Human parechoviruses (HPeVs), particularly type 3, can cause severe neurological disease and neonatal sepsis in infants. HPeV3 lacks the receptor-binding motif arginine-glycine aspartic acid (RGD), and is proposed to use a different receptor associated with severe disease. In contrast, HPeV1, which contains the RGD motif, is associated with mild disease. Rapid characterization of the presence/absence of this motif is essential for understanding their epidemiology and differential disease profiles. Current HPeV typing assays are based on partial capsid genes and often do not encompass the C-terminus where the RGD region is localized/absent.

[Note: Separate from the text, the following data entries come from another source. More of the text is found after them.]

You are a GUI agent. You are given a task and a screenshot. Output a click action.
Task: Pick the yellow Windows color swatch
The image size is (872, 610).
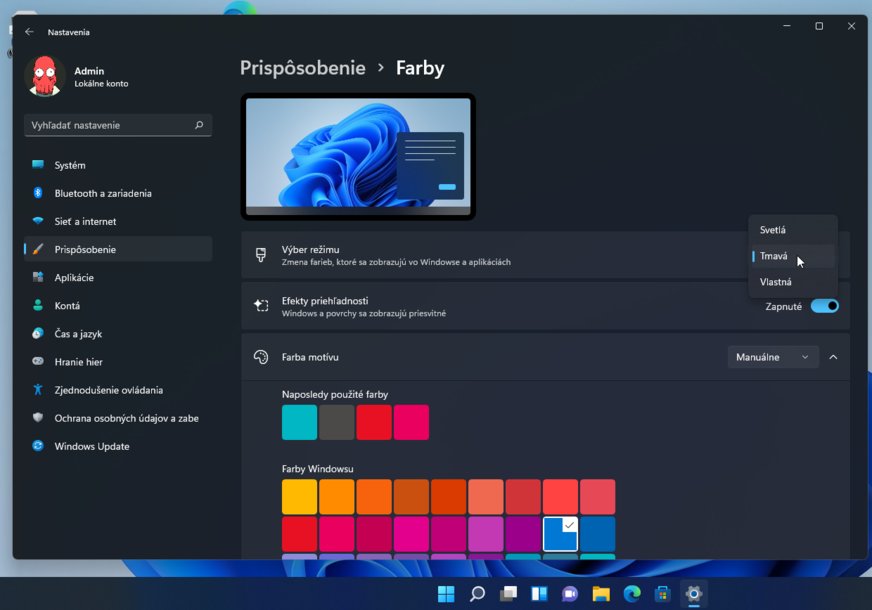299,497
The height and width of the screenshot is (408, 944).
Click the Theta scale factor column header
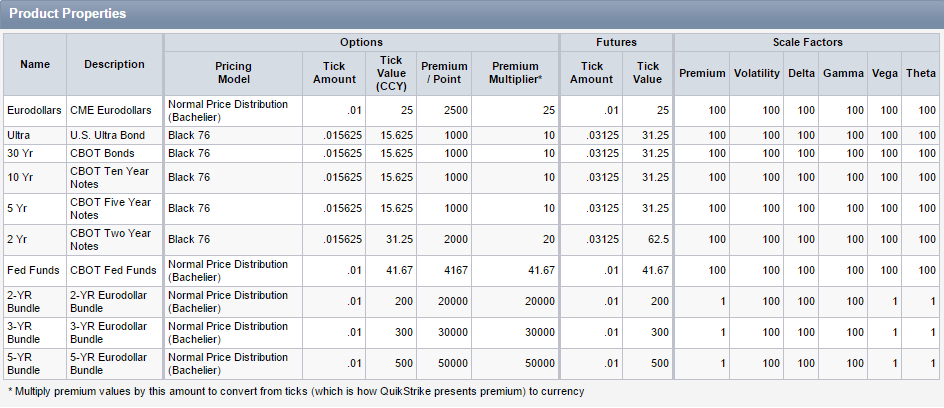tap(921, 73)
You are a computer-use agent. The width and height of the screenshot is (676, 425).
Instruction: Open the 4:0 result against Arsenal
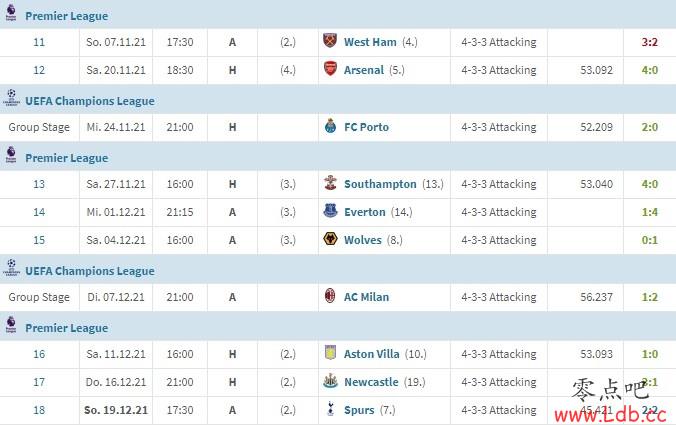coord(649,70)
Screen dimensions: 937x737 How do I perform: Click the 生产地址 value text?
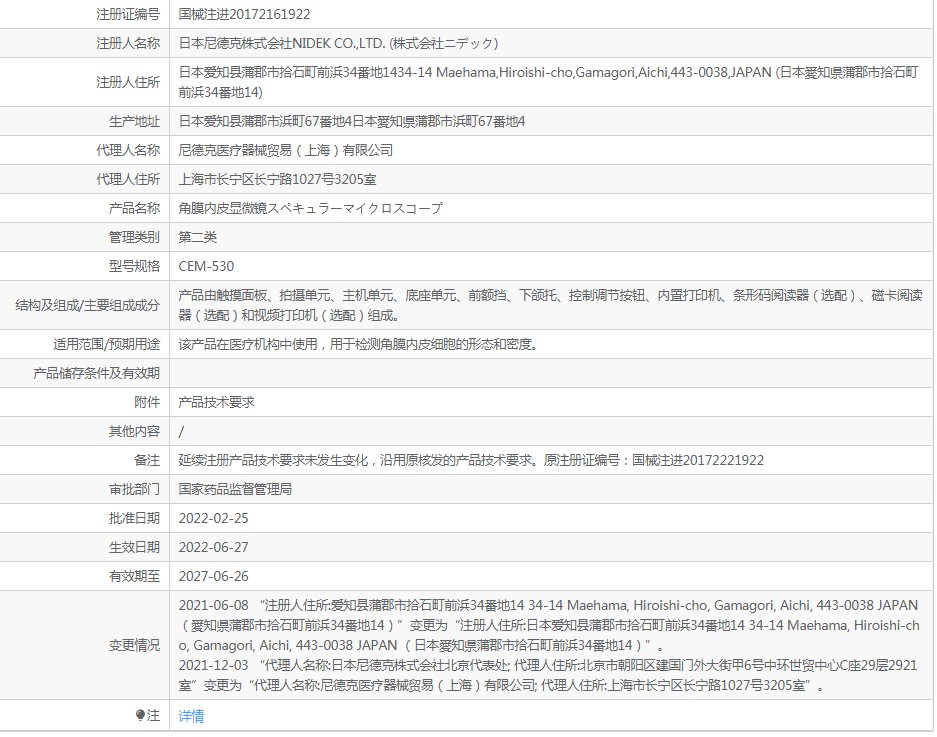tap(351, 121)
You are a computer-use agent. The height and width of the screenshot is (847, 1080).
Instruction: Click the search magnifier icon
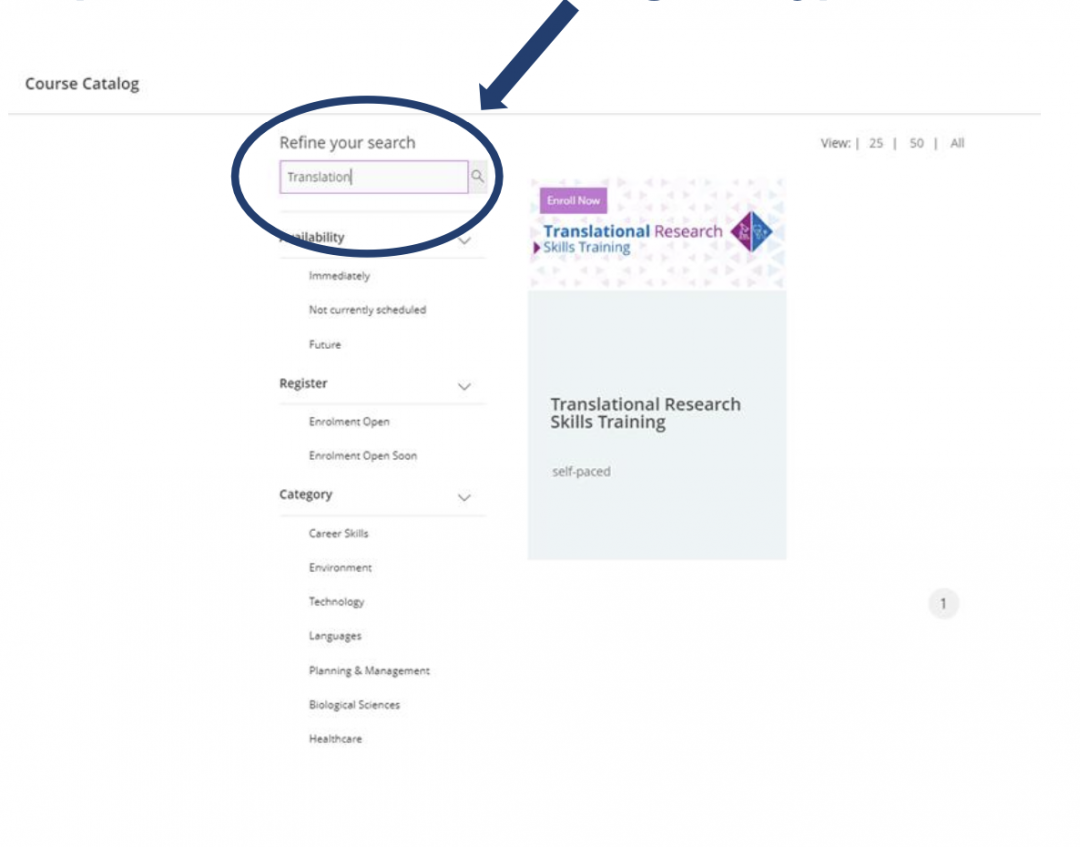478,177
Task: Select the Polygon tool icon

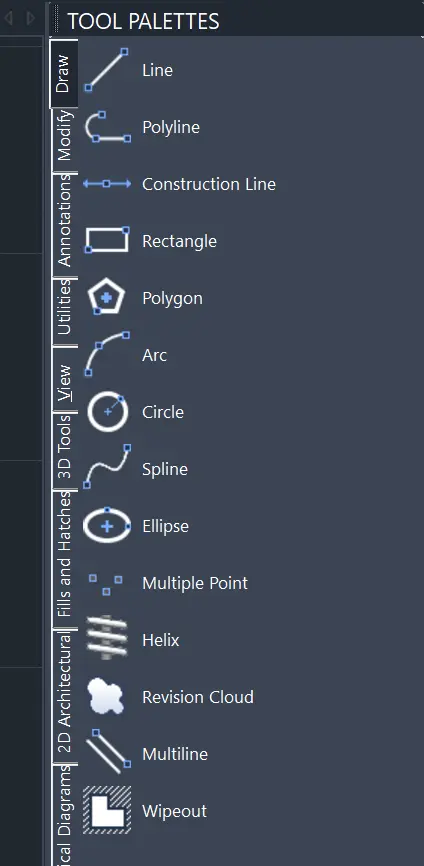Action: coord(107,298)
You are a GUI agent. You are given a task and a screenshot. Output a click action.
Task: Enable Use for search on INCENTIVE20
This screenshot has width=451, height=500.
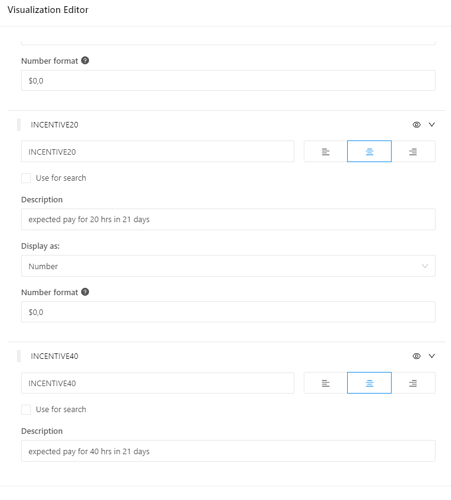(x=26, y=178)

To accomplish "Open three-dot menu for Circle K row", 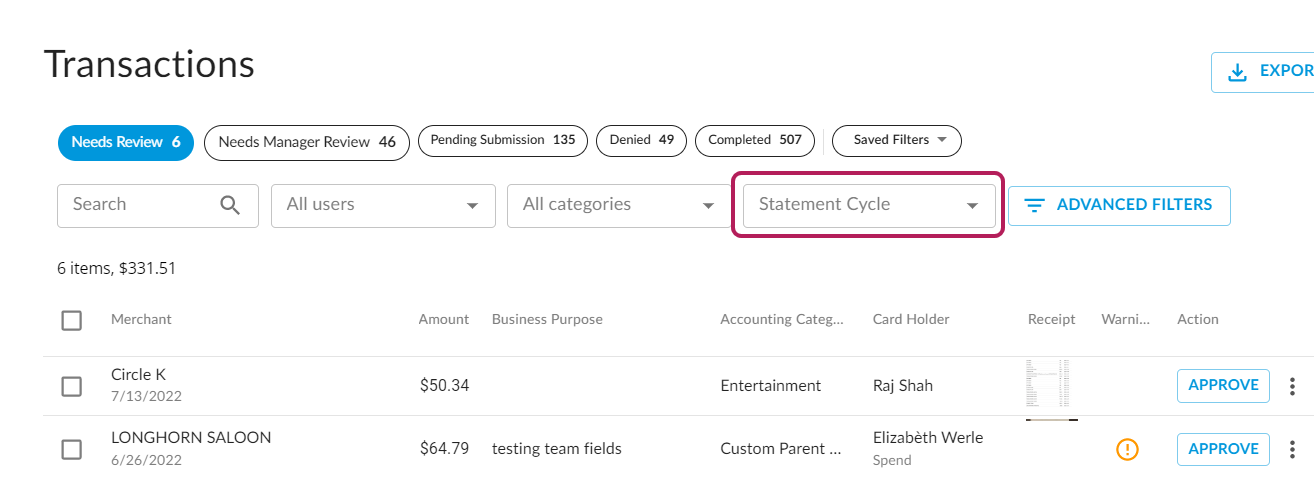I will click(x=1292, y=386).
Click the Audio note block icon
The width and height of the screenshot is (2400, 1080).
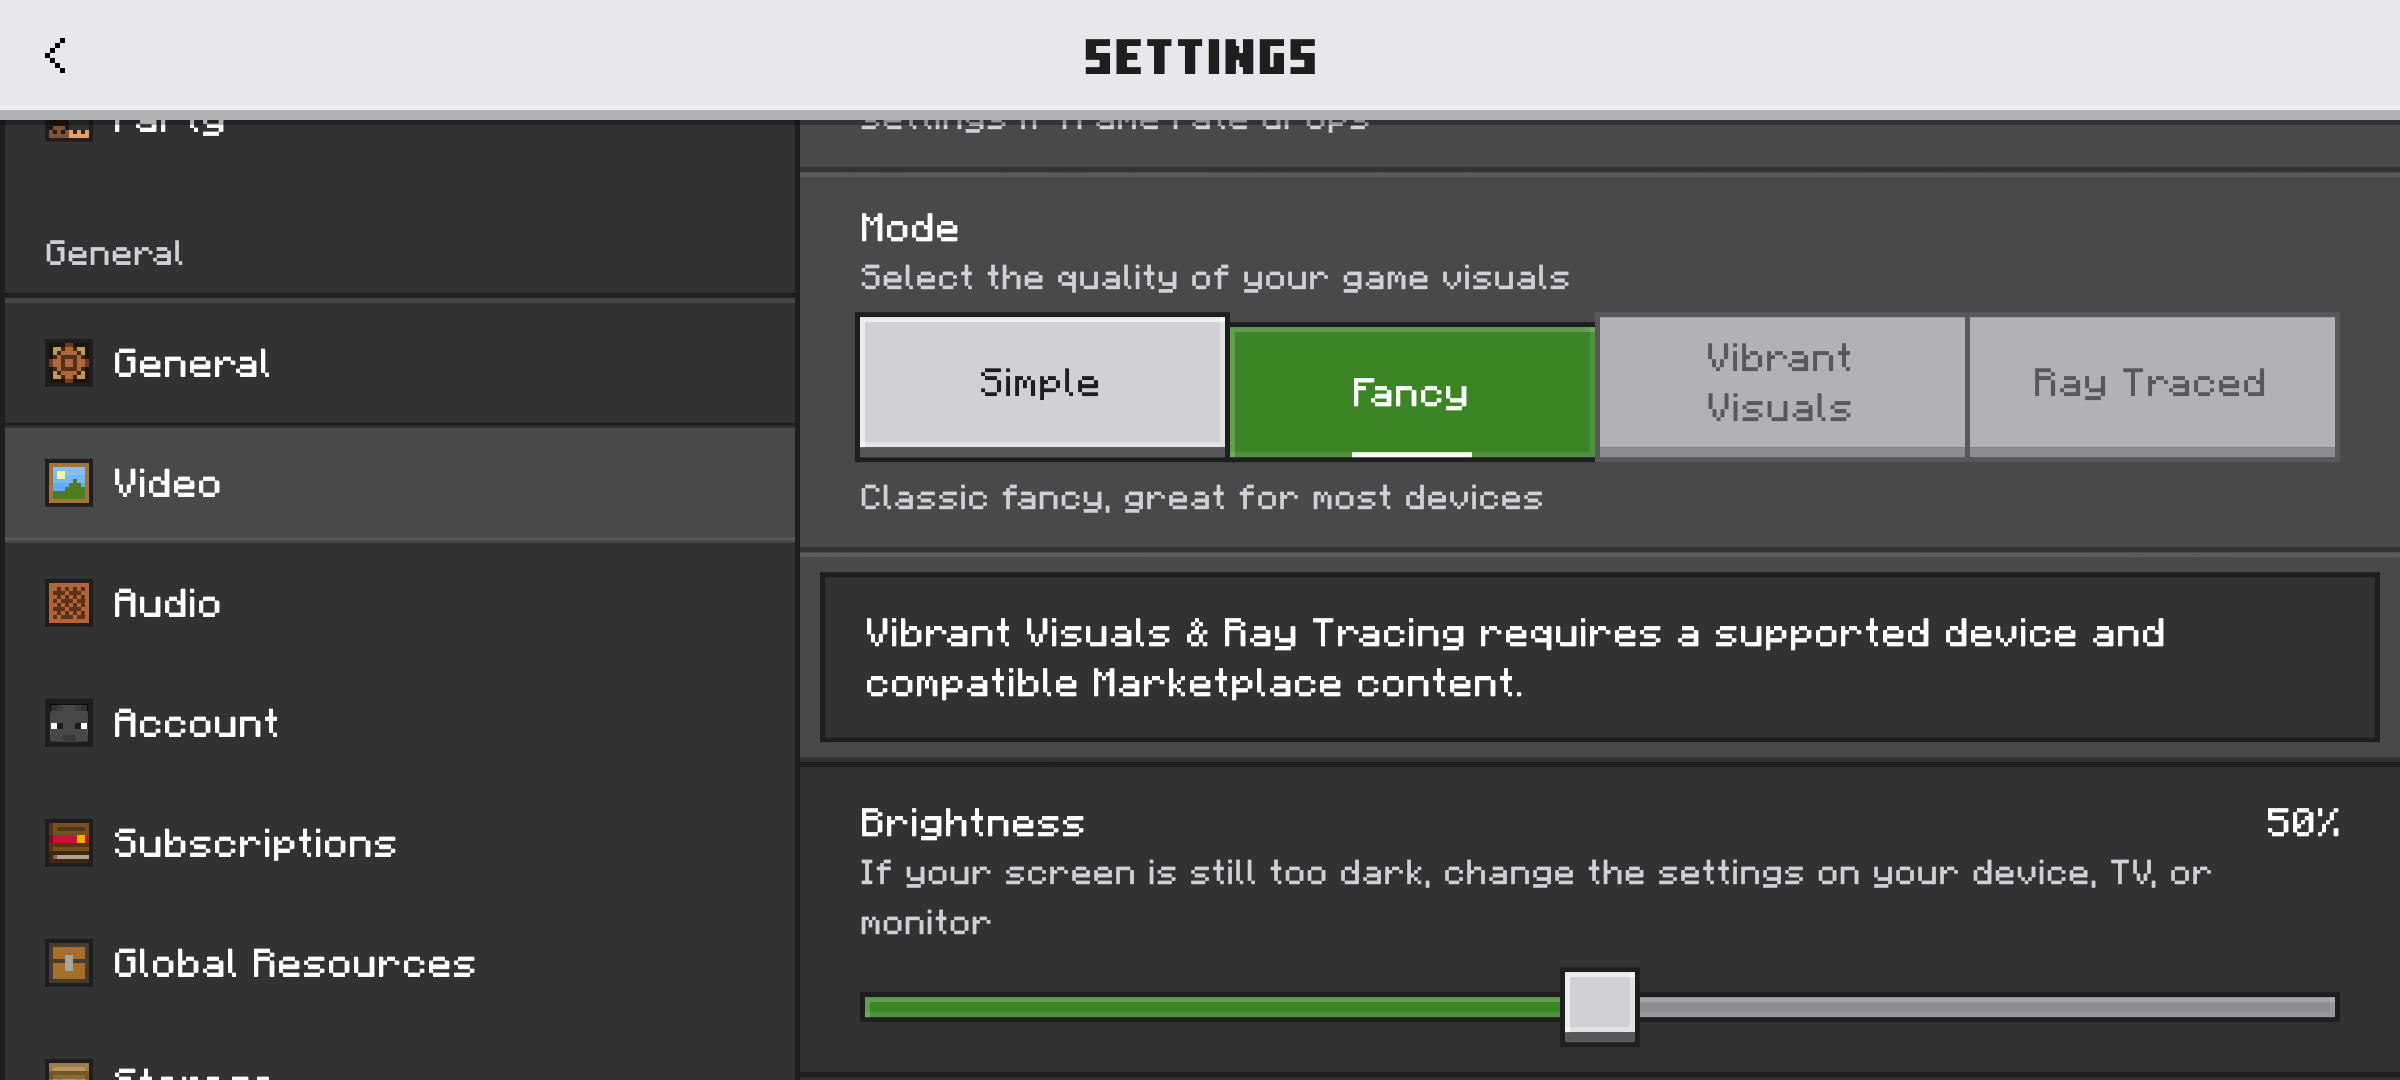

In addition, these assays lack sensitivity to enable characterization within low viral-load samples, such as cerebral spinal fluid. We developed a highly sensitive HPeV CODEHOP PCR, which enables typing of parechoviruses directly from clinical samples while generating a complete VP1 gene, including the C-terminus. The assay was HPeV-specific and has a sensitivity of 6.3 TCID50 ml While enabling sensitive characterization of HPeVs directly from clinical samples, the HPeV CODEHOP PCR enables the characterization of RGD and non-RGD strains and correct HPeV typing based on the complete VP1.